A fleet action is a naval engagement involving combat between forces that are larger than a squadron on either of the opposing sides. Fleet action is defined by combat and not just manoeuvring of the naval forces strategically, operationally or tactically without engaging. Most famous large naval battles in history were fleet actions. A fleet action is unrelated to participation of any formation that is a named naval fleet, and usually includes only major parts of such formations.

A general fleet action has been defined as one aimed to destroy, incapacitate or capture the enemy's main body and thereby accomplish the principal strategic objective of the war at sea. The Battle of Jutland, although consisting of several smaller battles and engagements, came closest to what was considered a general fleet action in the late "long" 19th century.
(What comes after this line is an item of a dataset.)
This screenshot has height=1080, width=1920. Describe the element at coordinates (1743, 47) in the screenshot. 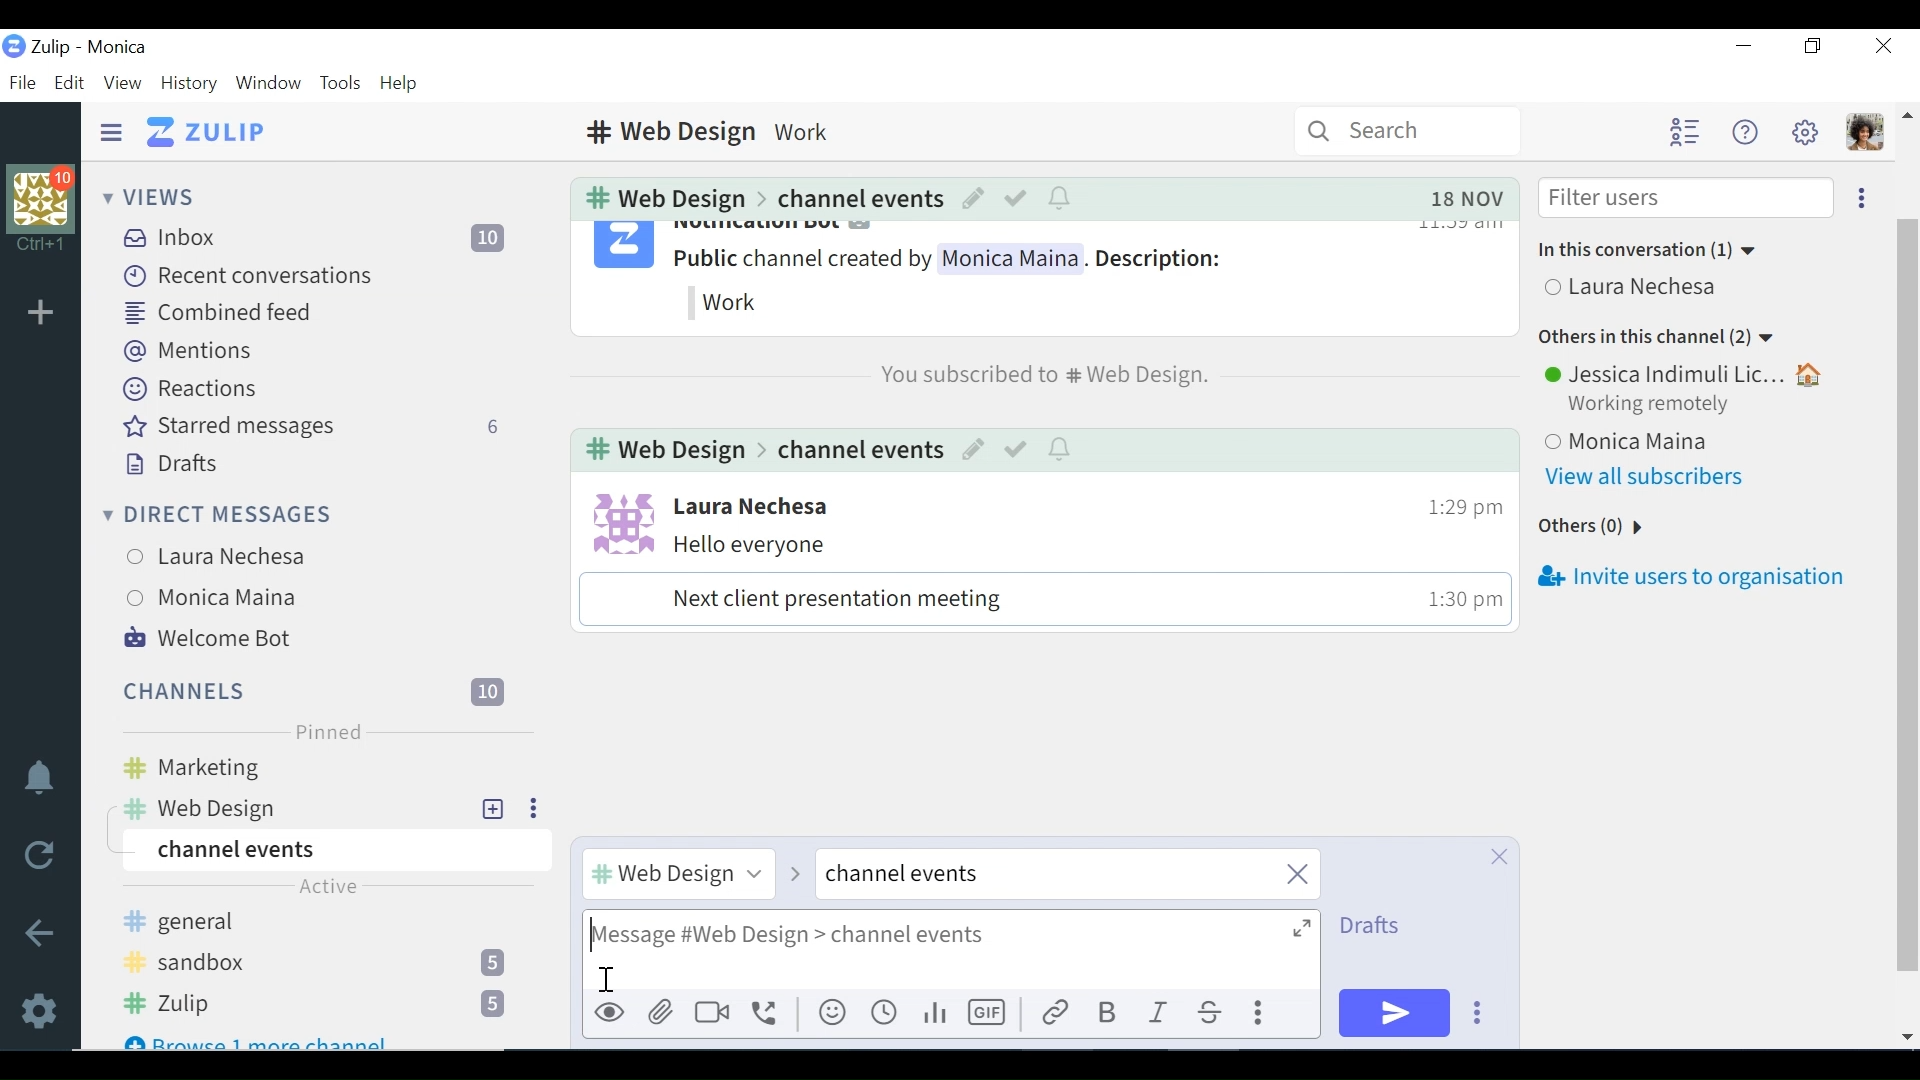

I see `Minimize` at that location.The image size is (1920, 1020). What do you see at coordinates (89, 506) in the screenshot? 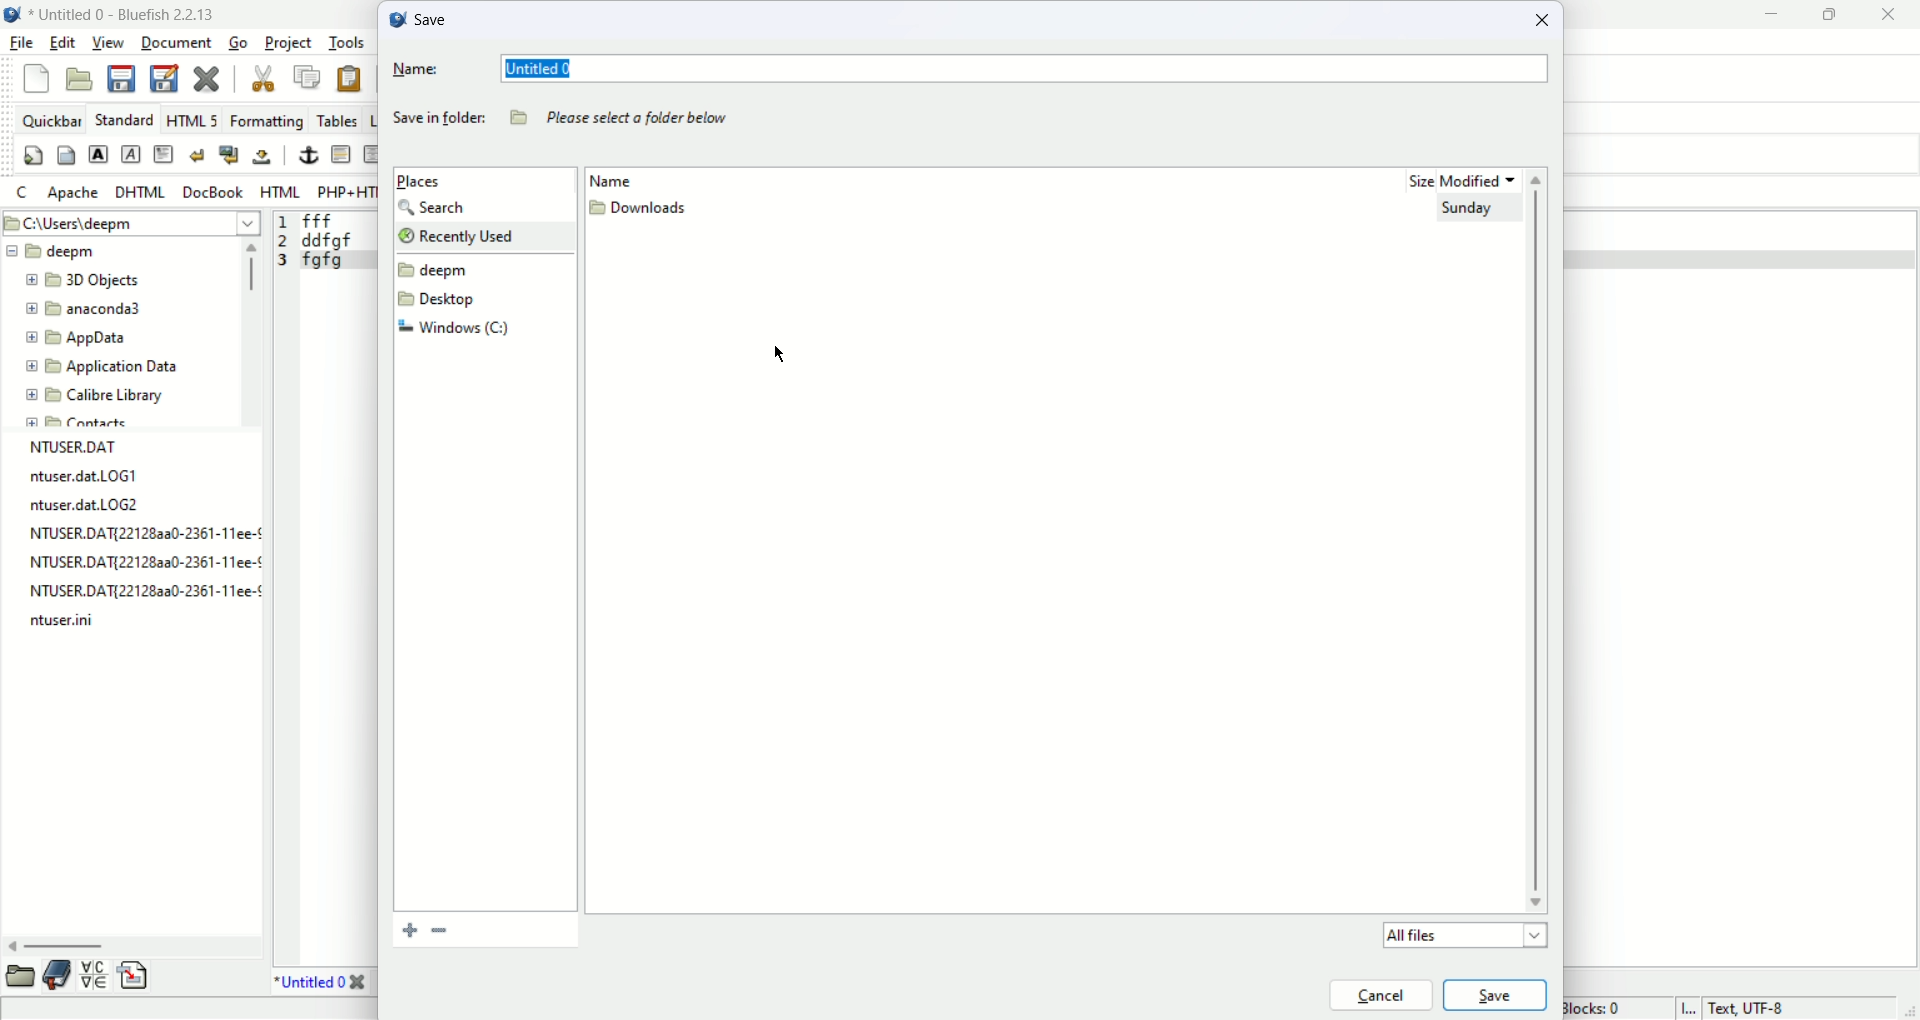
I see `ntuser.data LOG2` at bounding box center [89, 506].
As an example of fleet action orders, the following were issued by Admiral Spruance commanding United States Fifth Fleet at 1415 on 17 June 1944:

Our air will first knock out enemy carriers, then will attack enemy battleships and cruisers to slow or disable them. Battle line will destroy enemy fleet either by fleet action if the enemy elects to fight or by sinking slowed or crippled ships if enemy retreats. Action against the enemy must be pushed vigorously by all hands to ensure complete destruction of his fleet. Destroyers running short of fuel may be returned to Saipan if necessary for refuelling.

In naval history a fleet action has usually been seen as not just another naval battle, but the decisive battle of a given theatre of war that brings about a drastic change in the naval balance of power. The Battle of Leyte Gulf is considered the last surface battle fleet action in history, and one in which the Allied forces nearly destroyed the entire Japanese fleet, which lost three battleships, all four aircraft carriers, six cruisers, and more than a dozen destroyers.